The idea of selflessness looks good on paper but it almost seems to border negligence of one’s own affairs when one can’t realistically take care of two things at the same time. It is at this moment when one tows the line between selflessness and selfishness–to look after oneself first or to help others at one’s own risk or look out for one’s own best interest. It seems so easy to work out on paper–with all the self-help literature out there about being a good soul and helping others, but it’s not as easy to make the same choices in real life, when one has toiled alone for so long in building something from the ground up–and there is still so much to do.

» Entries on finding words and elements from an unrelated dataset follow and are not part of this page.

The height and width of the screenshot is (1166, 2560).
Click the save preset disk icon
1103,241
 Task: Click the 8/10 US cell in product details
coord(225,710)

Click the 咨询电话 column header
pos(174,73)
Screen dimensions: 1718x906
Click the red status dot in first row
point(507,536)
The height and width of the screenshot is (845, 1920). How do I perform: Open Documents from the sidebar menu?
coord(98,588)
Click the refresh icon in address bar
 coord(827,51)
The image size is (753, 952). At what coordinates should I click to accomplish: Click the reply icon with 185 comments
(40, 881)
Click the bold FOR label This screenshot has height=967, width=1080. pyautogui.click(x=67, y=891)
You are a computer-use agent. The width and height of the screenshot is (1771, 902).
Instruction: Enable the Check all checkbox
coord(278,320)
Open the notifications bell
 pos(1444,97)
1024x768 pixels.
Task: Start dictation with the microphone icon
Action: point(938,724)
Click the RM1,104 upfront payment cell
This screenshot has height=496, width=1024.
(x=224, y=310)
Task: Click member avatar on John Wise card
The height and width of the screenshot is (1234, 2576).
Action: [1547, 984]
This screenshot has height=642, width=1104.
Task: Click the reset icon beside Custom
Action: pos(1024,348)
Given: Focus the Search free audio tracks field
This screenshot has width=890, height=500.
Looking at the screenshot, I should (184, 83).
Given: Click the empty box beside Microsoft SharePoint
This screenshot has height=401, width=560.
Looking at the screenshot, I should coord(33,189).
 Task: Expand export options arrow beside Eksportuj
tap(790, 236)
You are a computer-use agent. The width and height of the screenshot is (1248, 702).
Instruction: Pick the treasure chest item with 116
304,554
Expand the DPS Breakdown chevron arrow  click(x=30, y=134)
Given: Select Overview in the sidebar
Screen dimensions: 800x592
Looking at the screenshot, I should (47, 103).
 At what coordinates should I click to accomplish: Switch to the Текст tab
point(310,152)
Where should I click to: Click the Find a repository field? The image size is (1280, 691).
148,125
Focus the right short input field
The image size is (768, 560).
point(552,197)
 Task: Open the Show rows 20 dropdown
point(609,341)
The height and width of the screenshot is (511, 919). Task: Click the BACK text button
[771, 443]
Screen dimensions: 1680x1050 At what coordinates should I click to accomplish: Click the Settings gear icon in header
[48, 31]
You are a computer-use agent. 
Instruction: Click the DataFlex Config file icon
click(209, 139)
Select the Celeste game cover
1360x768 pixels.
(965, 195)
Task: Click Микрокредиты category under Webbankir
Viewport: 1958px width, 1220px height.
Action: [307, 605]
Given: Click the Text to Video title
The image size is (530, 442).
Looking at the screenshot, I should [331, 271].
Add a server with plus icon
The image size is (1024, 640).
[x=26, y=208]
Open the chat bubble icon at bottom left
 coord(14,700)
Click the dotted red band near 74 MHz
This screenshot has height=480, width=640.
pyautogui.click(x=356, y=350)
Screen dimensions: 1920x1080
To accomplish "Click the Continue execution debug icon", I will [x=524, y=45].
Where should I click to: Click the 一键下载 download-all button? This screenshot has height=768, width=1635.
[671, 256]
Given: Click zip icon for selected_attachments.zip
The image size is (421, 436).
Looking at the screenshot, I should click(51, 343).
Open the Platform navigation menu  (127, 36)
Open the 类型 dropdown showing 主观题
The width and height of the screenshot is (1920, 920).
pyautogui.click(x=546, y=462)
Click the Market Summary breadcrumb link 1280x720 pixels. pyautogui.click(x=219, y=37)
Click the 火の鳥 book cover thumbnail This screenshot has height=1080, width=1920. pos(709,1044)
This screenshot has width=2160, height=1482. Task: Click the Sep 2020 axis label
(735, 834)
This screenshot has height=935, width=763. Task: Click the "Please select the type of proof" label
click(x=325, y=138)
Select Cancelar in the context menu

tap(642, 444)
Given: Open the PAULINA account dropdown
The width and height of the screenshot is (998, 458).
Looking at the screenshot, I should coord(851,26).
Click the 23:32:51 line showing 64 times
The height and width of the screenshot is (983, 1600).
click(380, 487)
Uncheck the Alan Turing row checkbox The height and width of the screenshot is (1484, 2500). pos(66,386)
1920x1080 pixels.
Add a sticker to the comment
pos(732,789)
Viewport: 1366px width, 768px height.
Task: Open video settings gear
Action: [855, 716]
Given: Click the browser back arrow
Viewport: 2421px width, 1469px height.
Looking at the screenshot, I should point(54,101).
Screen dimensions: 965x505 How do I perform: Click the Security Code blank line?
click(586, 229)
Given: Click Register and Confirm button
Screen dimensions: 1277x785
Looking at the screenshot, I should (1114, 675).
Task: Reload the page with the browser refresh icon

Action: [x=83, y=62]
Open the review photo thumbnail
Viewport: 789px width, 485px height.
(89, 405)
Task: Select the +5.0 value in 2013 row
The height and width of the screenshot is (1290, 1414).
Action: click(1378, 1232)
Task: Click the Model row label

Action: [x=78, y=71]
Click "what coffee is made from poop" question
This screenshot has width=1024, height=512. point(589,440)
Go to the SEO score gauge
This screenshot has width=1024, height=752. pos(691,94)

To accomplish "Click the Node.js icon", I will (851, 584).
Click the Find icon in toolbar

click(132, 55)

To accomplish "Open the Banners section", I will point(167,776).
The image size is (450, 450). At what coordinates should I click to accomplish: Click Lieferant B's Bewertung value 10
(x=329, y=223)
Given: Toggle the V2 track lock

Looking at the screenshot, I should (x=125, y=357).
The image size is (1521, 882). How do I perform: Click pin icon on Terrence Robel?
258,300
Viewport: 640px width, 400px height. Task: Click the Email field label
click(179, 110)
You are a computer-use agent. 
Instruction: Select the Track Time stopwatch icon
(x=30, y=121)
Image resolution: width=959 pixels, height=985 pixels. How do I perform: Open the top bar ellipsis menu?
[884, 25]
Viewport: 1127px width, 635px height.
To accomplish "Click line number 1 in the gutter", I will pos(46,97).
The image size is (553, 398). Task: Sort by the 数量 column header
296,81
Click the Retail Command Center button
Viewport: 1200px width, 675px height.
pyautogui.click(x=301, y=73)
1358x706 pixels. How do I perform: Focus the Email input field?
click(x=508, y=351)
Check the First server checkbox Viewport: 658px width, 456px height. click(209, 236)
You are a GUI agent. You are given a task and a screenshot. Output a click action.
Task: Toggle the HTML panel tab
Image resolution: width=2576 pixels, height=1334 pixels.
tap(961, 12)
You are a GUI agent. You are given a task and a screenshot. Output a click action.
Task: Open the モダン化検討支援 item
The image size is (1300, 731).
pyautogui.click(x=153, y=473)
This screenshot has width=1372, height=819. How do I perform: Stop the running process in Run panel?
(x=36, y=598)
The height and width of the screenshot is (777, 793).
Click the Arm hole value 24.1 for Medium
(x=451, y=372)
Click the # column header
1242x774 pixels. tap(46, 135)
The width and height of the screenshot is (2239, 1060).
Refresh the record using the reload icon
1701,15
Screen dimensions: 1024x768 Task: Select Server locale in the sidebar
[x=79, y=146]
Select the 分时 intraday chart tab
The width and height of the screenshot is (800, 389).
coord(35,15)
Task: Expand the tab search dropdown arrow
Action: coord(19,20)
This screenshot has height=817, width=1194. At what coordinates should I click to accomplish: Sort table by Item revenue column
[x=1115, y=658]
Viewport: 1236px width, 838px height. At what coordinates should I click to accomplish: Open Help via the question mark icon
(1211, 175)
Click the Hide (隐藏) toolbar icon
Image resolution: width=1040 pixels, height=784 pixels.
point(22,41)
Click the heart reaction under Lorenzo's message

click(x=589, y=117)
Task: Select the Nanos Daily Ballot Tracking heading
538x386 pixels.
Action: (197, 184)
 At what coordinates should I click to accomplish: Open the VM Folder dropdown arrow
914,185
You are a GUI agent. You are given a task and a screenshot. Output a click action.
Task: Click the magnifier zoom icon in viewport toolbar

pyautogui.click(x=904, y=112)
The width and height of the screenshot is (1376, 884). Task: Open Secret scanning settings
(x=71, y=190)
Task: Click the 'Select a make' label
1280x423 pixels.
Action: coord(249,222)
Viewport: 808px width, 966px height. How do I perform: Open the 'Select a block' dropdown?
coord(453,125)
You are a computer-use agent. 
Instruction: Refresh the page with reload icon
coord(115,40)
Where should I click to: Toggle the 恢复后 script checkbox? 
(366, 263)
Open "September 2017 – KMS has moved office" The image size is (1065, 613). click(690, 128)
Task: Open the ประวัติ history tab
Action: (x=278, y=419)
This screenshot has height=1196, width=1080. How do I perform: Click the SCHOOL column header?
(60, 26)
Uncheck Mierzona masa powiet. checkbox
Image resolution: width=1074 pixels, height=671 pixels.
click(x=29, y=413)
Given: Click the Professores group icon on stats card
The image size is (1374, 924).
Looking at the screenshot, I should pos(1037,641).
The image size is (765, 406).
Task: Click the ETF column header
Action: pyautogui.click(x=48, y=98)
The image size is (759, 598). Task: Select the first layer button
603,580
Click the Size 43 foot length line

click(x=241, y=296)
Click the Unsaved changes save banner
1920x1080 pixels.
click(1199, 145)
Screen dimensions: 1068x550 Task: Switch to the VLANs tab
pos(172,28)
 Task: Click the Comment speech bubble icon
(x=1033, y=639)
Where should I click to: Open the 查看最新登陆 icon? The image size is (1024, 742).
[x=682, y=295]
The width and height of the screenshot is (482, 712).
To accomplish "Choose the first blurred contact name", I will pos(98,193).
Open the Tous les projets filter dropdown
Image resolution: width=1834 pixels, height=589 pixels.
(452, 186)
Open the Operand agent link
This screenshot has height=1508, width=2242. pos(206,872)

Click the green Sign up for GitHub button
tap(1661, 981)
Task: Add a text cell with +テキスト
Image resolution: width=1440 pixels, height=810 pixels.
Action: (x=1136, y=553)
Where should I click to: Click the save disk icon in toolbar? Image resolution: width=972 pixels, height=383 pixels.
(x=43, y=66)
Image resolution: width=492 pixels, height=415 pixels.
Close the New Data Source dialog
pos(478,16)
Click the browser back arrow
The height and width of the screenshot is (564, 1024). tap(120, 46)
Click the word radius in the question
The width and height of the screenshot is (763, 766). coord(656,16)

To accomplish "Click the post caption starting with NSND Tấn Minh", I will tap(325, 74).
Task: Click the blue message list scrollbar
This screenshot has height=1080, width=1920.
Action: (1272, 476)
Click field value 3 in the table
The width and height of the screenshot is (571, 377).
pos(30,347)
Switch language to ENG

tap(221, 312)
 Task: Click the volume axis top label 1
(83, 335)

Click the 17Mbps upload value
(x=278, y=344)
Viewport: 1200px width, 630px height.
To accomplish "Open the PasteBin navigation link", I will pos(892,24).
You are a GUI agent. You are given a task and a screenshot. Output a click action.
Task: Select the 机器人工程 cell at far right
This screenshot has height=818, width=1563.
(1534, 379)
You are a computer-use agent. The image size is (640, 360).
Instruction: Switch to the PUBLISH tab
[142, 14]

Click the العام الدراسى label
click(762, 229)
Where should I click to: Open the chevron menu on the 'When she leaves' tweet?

Granted, these others have not had the experience of laying their foundations yet and are in sore need for someone to show them the way–even down to holding a shovel and such, what type of cement to pour, and what wood to be used. To them, the little foundation that you have built seems to be a monument compared to their raw patch of land in need of tilling and the question remains–is it really you’re business or duty to help them when they cannot help themselves out of a unique blend of their own flaws and ignorance, and after they have caused you so much trouble–taking time away from your own precious building project. Do you really have that much time, effort, and energy to spare to hone them–and, should you?